With that in mind, I was raised with the expectation that I would marry and have children and little value or consideration was given to my education. In high school my successes and failures were entirely inconsequential with little notice being given since ultimately such successes and failures would have minimal bearing on my God given responsibilities of wife and mother. Upon graduation I was expected to get a job, find a husband and support him financially through his post-secondary studies until he graduated, at which point I was expected to have children and leave the workforce.
With such a life course laid before me, I was not held accountable by my parents if I passed or failed a high school course. No one ever inquired about any post-secondary educational aspirations I might have—no career planning under the guidance of school counselors was ever offered, and I had no role models to inspire me towards any life path beyond the roles of wife and mother. I married at the age of 21. Being the last of my female high school friends to enter into the state of matrimony, I was considered the final “hold-out.”
Although the gendered expectations of my religious background played a dominant role in reinforcing a traditional life course of marriage and motherhood, my choices were reinforced by the religiously conservative rhetoric of the 1980’s and the rise in political influence of the Christian right. I was part of the first generation of women to potentially benefit from second wave feminism, yet my teenage years during the 1980’s were riddled with conservative rhetoric that took direct aim at the gains made by feminists such as equal rights (specifically the U.S. Equal Rights Amendment) abortion, contraception and homosexuality.
Although the Christian Right had greater political influence in the U.S. than in Canada, our geographical and cultural proximity translates to an unavoidable transmission of ideas. In addition, being Mormon—a distinctly American religion that solidified its place in the Christian Right by adamantly working against the U.S. Equal Rights Amendment, I was subjected to a very politicized and prescriptive message about my ‘natural’ role as a woman.
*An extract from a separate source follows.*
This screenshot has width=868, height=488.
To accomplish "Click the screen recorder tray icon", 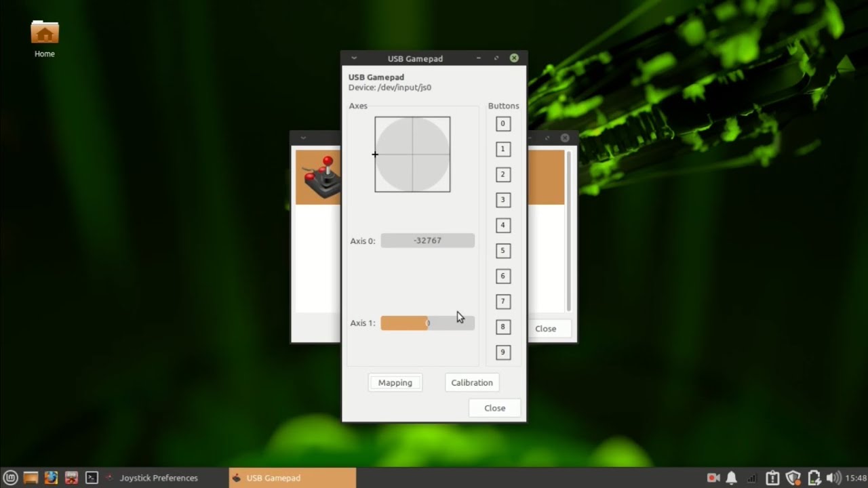I will 713,478.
These messages assumed the language of naturalization, and marriage and motherhood, conceptualized from a white protestant ethic, was presented as static, unchanging and God-mandated. Through the consensual institution of marriage, the nuclear family with a wage-earning father as head of the household and a dependent wife to assume the unpaid labor of caring for numerous children, was positioned as natural and unchanging. This discourse presented “traditional” marriage as a universal principle that had always existed and would continue to do so as a manifestation of God’s will.
In contrast to the conservative projection of marriage as being a static, god-ordained institution, historian Nancy Cott has traced the intersectional lineage of sanctioned family formations in the United States demonstrating that this order is gendered, racialized, sexualized and imbricated in settler colonialism.
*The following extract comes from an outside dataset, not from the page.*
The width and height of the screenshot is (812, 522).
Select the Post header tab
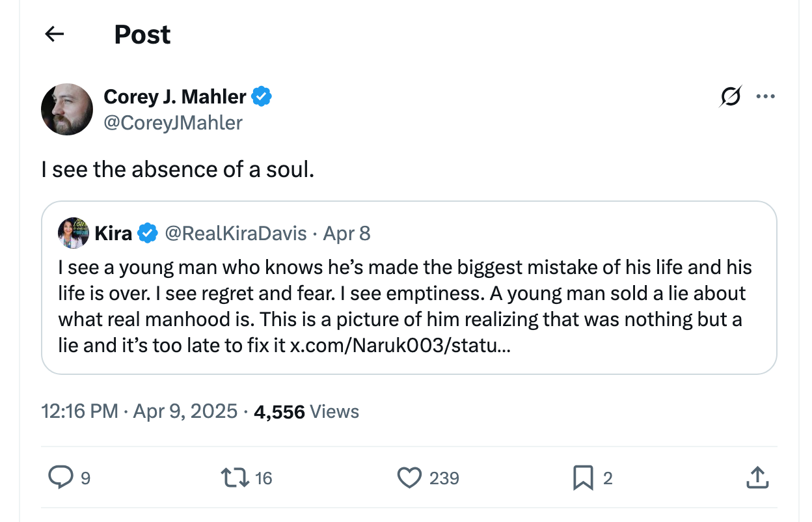click(x=142, y=34)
As stated by Cott, “whether or not marriage is as natural as it is often claimed, entry to the institution is bound up with civil rights” and by “incriminating some marriages and encouraging others, marital regulations have drawn lines among the citizenry and defined what kinds of sexual relations and which families will be legitimate.” Through marriage the rights of citizenship are bestowed delineating those who are welcome into the body politic and those who are excluded. Marriage is a technology of governance that controls sexuality and legitimizes the accumulation of wealth and privilege rooted in an ideology that presupposes the superiority of Christian values and colonial expansion.
Both Christian doctrine and English common law are historically inflected in the legal features of marriage in the U.S. As such, Christian common sense took for granted both the righteousness of monogamous marriage, and the political ordering of marriage insomuch as a husband and father was the head of a household representing himself and his dependents in the civic world. “By consenting to marry, the husband pledged to protect and support his wife, the wife to serve and obey her husband. The body of the marriage was understood to rest on this economic skeleton as much as on sexual fidelity.” With strong analogies to government by consent, an influential and founding principle of “just” U.S. governance in the late 18th century,  upon marriage it was considered both natural and unquestionable that women should be ruled by their husbands.
Through the system of coverture, a women’s legal personality, economic assets and future earnings became her husband’s property. Marriage was thus akin to governance insomuch as the husband ruled over his wife in the same fashion that a ruler governed his people. Wifely obedience was expected in exchange for the benefits and protections of the husband.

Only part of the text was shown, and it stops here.